Conservative writer reminds everyone the GOP really wants to be in your bedroom

In a post titled “A conservative case for affirmative consent laws,” Townhall editor (and former Washington Examiner columnist) Conn Carroll suggested the new California law would help break up the hookup culture permeating the nation’s college campuses.

“Shouldn’t we want to create an incentive structure for men that encourages them to invest in long-term emotional relationships with the women they want physical intimacy from?” Carroll wrote.

Well, yes, we should, but should that incentive structure include possible expulsion from college – which would have a detrimental effect on the student’s life?

Carroll does discuss what is bad about the California affirmative consent law, including how the law “almost guarantees” a man will be found guilty of breaking a college’s sexual misconduct policy if a woman brings a complaint against him.

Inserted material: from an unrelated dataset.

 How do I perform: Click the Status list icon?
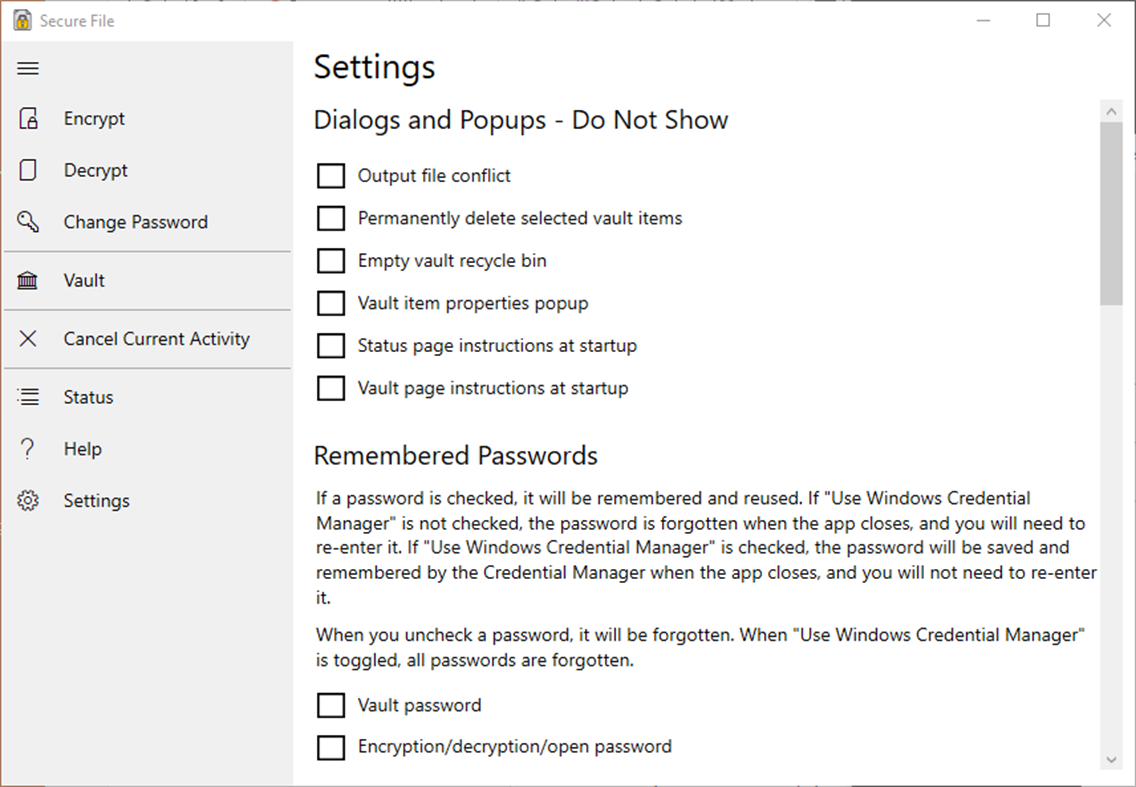coord(28,397)
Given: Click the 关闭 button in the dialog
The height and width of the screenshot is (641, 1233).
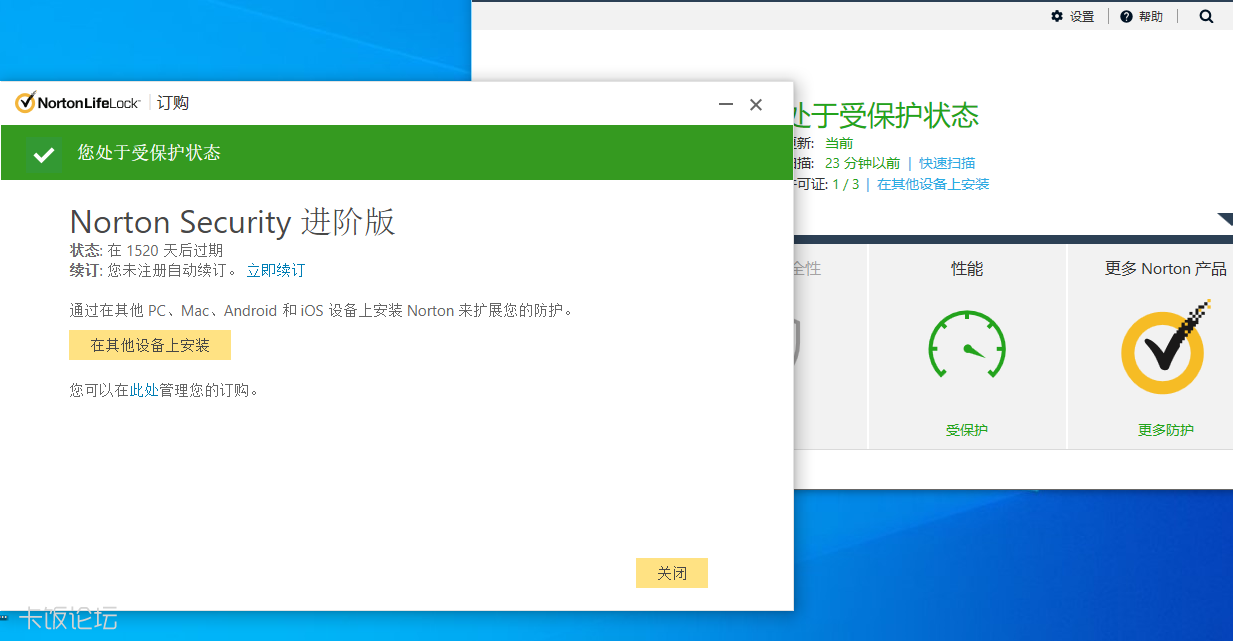Looking at the screenshot, I should point(671,572).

But Carroll then asks: “Is this really all that bad?”

Yes, it is that bad. As Carroll notes, if a woman is unhappy following a hookup and files a complaint, “then the man she hooked up with will be presumed guilty of something.” He points to a 2010 study cited by the American Psychological Association that found just 26 percent of women reported “feeling positive after a hookup.” Another study cited at that same link found 78 percent of undergraduate women — in Canada — experienced regret after a hookup.

If we take those studies at face value, there’s a high likelihood that women who feel such regret are now being encouraged to report their hookups as sexual assault.

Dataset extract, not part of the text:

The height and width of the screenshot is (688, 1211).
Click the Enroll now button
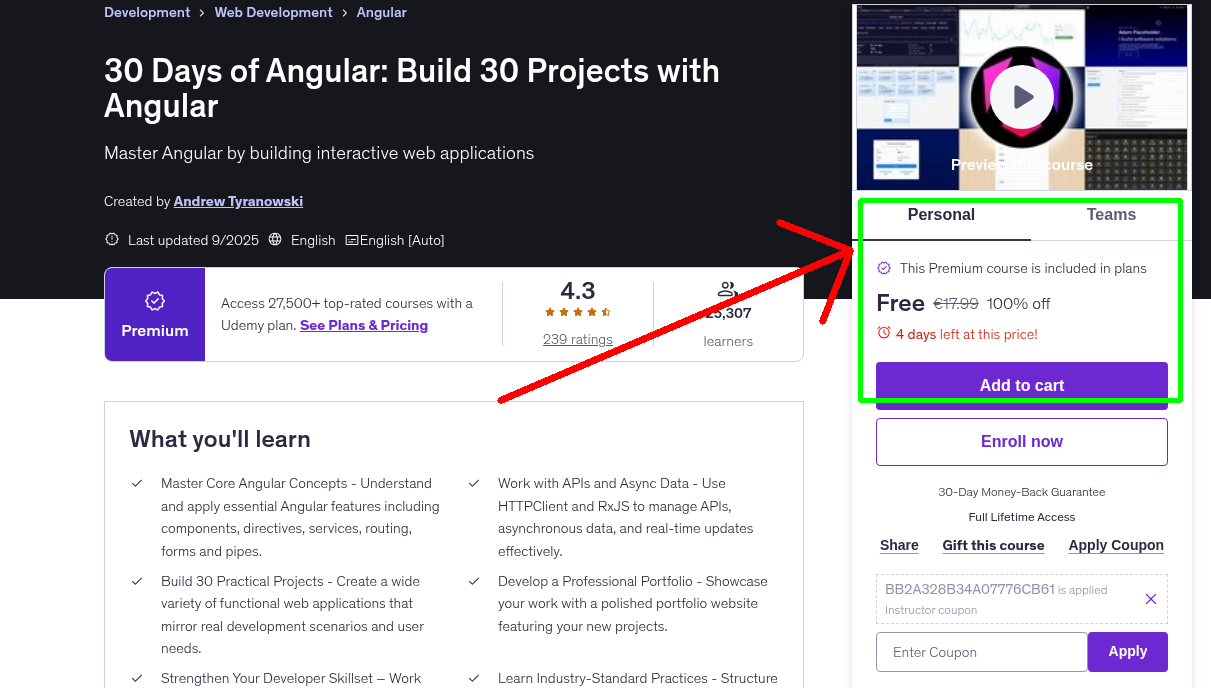pyautogui.click(x=1021, y=441)

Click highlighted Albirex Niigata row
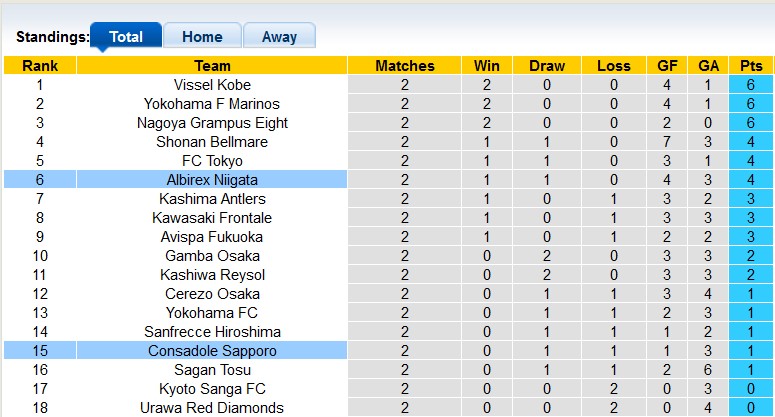(212, 180)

The eventual outcome of the law, as Carroll suggests, would be for men to not “engage in physical intimacy of any kind with any woman who has not already proven she cares for your emotional well-being.”

He doesn’t believe that’s a bad outcome. And perhaps if every instance of a woman filing a complaint came from regretting a hookup, that might be the case (I still argue that ruining the lives of young men isn’t the way to change society). But many of these cases result from actual relationships gone bad.

The hysteria surrounding campus sexual assault is already leading to men avoiding women, but only those men who have heard about the laws or have known someone who has gone through a hearing.

From a social conservative viewpoint, fewer men and women having sex may be preferable — but are they willing to achieve that goal by first ruining the lives of several young men?